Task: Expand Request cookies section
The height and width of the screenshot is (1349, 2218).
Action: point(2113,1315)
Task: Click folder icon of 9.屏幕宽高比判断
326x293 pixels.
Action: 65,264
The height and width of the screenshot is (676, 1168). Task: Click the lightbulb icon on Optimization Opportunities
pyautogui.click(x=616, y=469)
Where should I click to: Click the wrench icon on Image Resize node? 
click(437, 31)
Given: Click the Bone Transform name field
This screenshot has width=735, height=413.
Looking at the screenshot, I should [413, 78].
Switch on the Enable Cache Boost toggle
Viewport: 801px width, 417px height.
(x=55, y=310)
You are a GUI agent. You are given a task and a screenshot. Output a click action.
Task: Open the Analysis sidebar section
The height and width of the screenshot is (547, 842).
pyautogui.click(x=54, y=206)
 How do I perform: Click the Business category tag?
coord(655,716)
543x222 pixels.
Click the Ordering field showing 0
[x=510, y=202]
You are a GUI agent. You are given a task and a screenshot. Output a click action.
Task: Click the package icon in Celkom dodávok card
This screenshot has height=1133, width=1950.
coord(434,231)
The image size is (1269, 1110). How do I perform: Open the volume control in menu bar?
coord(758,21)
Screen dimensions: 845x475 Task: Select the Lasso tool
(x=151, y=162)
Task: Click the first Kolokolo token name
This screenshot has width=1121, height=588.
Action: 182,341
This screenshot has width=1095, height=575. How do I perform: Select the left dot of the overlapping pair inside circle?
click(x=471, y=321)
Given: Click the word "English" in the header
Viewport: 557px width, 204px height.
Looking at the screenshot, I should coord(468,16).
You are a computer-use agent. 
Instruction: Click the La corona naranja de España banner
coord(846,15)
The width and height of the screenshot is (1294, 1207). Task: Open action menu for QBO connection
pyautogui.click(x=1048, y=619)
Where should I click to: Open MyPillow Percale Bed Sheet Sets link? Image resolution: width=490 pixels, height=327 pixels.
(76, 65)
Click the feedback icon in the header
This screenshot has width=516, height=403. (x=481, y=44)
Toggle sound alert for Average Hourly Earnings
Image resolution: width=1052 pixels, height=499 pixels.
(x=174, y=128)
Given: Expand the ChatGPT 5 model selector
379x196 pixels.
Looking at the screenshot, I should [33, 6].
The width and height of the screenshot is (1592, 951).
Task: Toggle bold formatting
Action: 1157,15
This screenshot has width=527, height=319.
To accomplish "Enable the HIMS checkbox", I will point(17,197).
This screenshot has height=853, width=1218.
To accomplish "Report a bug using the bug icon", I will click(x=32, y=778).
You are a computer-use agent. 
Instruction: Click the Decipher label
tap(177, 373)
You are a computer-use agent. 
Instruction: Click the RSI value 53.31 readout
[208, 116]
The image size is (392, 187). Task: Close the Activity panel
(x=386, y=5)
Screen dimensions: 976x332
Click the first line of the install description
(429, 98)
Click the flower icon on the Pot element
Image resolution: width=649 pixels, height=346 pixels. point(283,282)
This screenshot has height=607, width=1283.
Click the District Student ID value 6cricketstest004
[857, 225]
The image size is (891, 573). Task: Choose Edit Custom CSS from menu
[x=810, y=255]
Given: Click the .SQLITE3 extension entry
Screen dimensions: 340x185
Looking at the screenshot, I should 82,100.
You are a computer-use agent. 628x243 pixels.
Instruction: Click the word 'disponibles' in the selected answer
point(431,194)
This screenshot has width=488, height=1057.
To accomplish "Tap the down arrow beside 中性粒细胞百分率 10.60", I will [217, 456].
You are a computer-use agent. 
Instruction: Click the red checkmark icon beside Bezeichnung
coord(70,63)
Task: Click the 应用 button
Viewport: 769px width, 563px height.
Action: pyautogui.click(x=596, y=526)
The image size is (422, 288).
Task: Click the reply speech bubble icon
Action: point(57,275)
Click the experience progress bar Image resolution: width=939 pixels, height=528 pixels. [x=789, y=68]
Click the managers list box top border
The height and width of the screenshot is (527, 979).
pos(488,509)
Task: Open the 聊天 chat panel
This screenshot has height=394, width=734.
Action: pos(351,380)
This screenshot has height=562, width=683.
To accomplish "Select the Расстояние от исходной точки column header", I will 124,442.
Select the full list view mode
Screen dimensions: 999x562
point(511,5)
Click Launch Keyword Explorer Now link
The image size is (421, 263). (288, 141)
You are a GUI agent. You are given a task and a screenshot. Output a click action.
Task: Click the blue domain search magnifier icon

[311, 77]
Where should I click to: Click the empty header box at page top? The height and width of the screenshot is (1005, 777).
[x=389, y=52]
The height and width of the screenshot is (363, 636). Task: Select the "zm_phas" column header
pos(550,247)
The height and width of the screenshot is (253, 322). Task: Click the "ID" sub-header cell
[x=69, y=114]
──────────
__GOAL__
Copy out the listing word for word, starting at the line that contains "The image size is (392, 187)." and ending with the line that contains "point(431,194)", including both.

__REPLY TO THE TASK__
The image size is (392, 187). Task: Close the Activity panel
(x=386, y=5)
Screen dimensions: 976x332
Click the first line of the install description
(429, 98)
Click the flower icon on the Pot element
Image resolution: width=649 pixels, height=346 pixels. point(283,282)
This screenshot has height=607, width=1283.
Click the District Student ID value 6cricketstest004
[857, 225]
The image size is (891, 573). Task: Choose Edit Custom CSS from menu
[x=810, y=255]
Given: Click the .SQLITE3 extension entry
Screen dimensions: 340x185
Looking at the screenshot, I should 82,100.
You are a computer-use agent. 628x243 pixels.
Instruction: Click the word 'disponibles' in the selected answer
point(431,194)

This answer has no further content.